Brief » Restate, in full and unchanged, the entries that follow, but not their pictures.

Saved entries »

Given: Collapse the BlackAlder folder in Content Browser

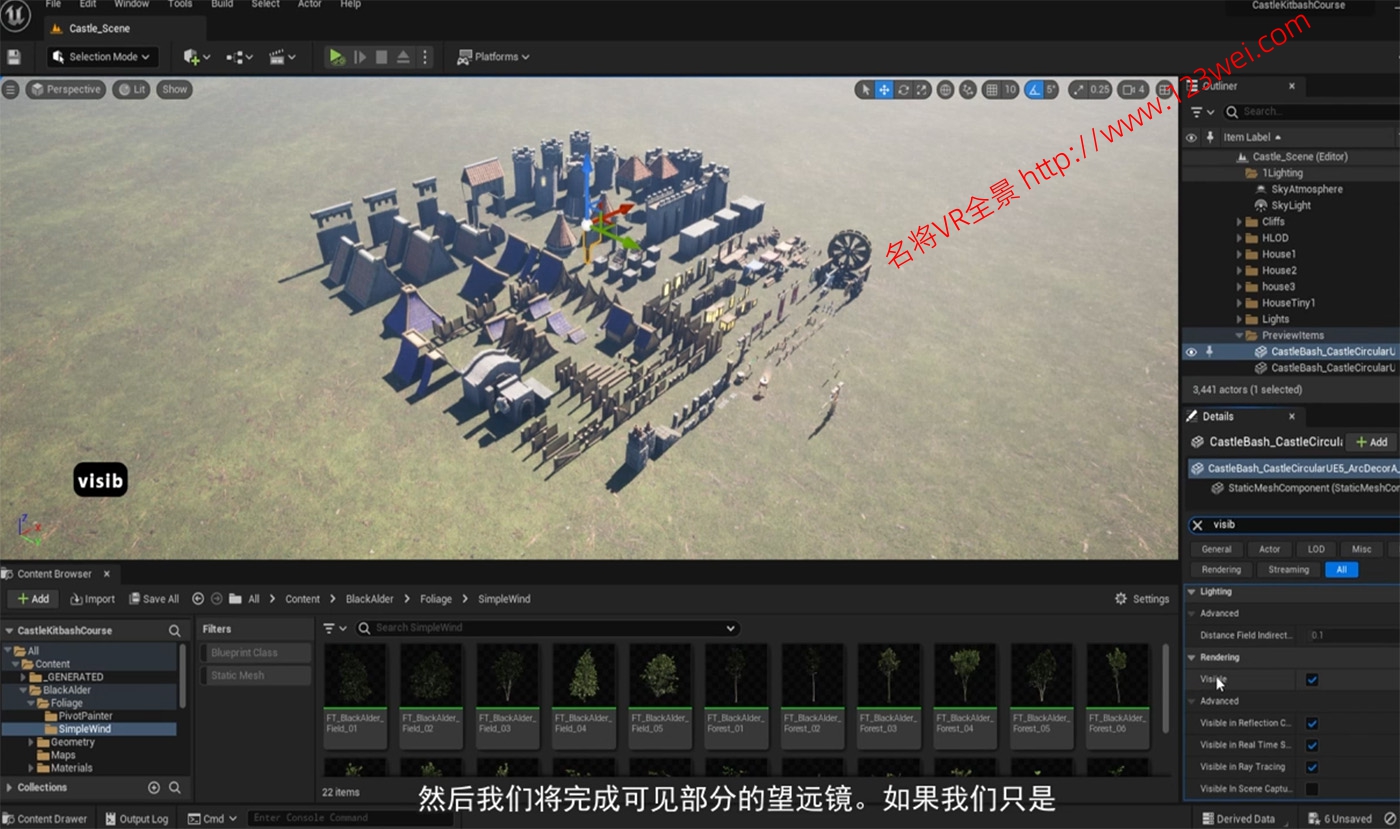Looking at the screenshot, I should pos(23,690).
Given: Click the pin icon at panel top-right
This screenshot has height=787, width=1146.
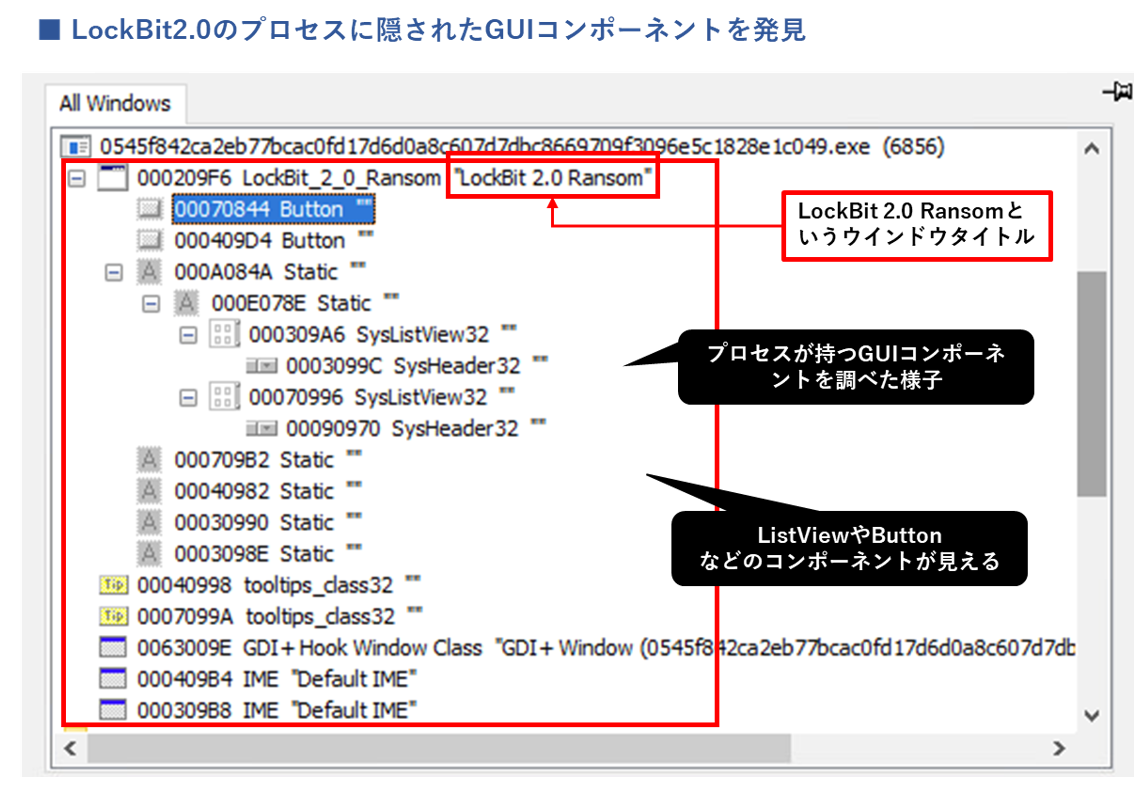Looking at the screenshot, I should [1115, 92].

Expected answer »
Given: Collapse the BlackAlder folder in Content Browser

Looking at the screenshot, I should pos(23,690).
Given: Click the pin icon at panel top-right
This screenshot has height=787, width=1146.
Looking at the screenshot, I should [1115, 92].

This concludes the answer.